The US government claims that China is using LinkedIn to recruit spies in America. And it's now calling for Microsoft, the company that owns LinkedIn, to shut down allegedly fake accounts being used to build its spy network. First reported by Reuters, the allegations are being made by William Evanina, the head of US counter-intelligence.
"I recently saw that Twitter is cancelling, I don't know, millions of fake accounts, and our request would be maybe LinkedIn could go ahead and be part of that," Evanina told Reuters.
Speaking to the news agency, China's foreign ministry called the allegations "complete nonsense" and accused the US of having "ulterior motives." The United States and China are currently seen as adversaries in a new cold war, and the Trump regime's continued escalation of a trade war has made things even frostier. Trump is expected to announce roughly $US200 ($278) billion in new tariffs against China next week.
For his part, Evanina has provided little evidence to back up his claims that China has sought to recruit spies using LinkedIn, though other countries like Germany have made similar assertions recently. Last year, German intelligence services claimed that Chinese spies were targeting German government workers, and claimed that over 10,000 had been contacted.
"Chinese intelligence services are using new strategies of attack in the digital space. Social networks, especially LinkedIn, are being used in an ambitious manner to gather information and for recruitment. We are dealing with a broad attempt to infiltrate parliaments, ministries and administrations." said Hans-Georg Maassen, head of the Bundesamt für Verfassungsschutz (BfV) back in December of 2017.
The piece of public evidence that Evanina did point to when he talked with Reuters was the espionage conviction in June of Kevin Mallory, a retired CIA officer. Mallory was recruited on LinkedIn to spy for China and was arrested after returning from Shanghai with $US16,000 ($22,250) in undeclared cash.
When the FBI searched his phone, they discovered histories of deleted texts on WeChat between him and his Chinese handler. It's unclear precisely what information Mallory gave to the Chinese in exchange for payment since most of the intel has been redacted for public consumption.
LinkedIn has roughly 575 million users, making it much smaller than a platform like Facebook, but an important tool nonetheless for people seeking jobs. But as the world becomes more interconnected, it becomes easier for international spies to not only be recruited, but to be targeted for exhibiting behaviour that might make them a target for recruits. People with money problems, as Mallory reportedly had, are especially coveted for their desperation, which makes them less likely to get security clearances from the American government.
But as Reuters notes, Chinese intel officers aren't just targeting government workers. The FBI estimates that roughly 70 precent of China's espionage efforts in the United States is aimed at people in the corporate and academic world, where everything from trade secrets about technology to academic research on seemingly innocuous subjects can become valuable to China's intelligence needs.

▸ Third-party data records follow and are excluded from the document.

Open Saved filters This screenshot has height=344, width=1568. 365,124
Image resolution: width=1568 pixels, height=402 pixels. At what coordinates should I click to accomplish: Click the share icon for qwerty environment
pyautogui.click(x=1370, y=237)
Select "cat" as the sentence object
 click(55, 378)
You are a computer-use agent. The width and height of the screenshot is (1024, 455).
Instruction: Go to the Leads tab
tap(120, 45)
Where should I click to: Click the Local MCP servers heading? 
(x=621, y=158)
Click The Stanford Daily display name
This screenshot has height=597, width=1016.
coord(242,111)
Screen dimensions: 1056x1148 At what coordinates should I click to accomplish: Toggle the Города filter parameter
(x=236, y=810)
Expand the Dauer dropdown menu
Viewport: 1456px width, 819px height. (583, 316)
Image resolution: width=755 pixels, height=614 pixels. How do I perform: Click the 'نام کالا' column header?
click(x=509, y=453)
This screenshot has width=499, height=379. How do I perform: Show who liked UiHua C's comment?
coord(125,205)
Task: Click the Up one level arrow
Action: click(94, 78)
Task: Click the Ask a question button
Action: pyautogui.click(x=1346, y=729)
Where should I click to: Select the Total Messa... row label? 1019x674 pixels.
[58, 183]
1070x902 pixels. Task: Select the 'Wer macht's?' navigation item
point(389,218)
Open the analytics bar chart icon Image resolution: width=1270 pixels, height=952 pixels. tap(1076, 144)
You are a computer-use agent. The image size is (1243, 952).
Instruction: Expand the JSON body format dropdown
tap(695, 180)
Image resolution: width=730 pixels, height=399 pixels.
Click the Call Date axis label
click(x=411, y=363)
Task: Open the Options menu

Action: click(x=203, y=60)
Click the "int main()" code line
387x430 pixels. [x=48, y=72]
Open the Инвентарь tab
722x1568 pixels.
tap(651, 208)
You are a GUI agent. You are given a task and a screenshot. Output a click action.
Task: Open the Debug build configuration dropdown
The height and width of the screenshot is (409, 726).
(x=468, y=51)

LinkedIn spokesperson Nicole Leverich sent Gizmodo the following statement:
We actively seek out signs of state sponsored activity on the platform and quickly take action against bad actors in order to protect our members. We don't wait on requests, our threat intelligence team removes fake accounts using information we uncover and intelligence from a variety of sources including government agencies.
We enforce our policies, which are very clear: the creation of a fake account or fraudulent activity is a violation of our terms of service.
Gizmodo has reached out to Microsoft for comment and will update this article if we receive any more information.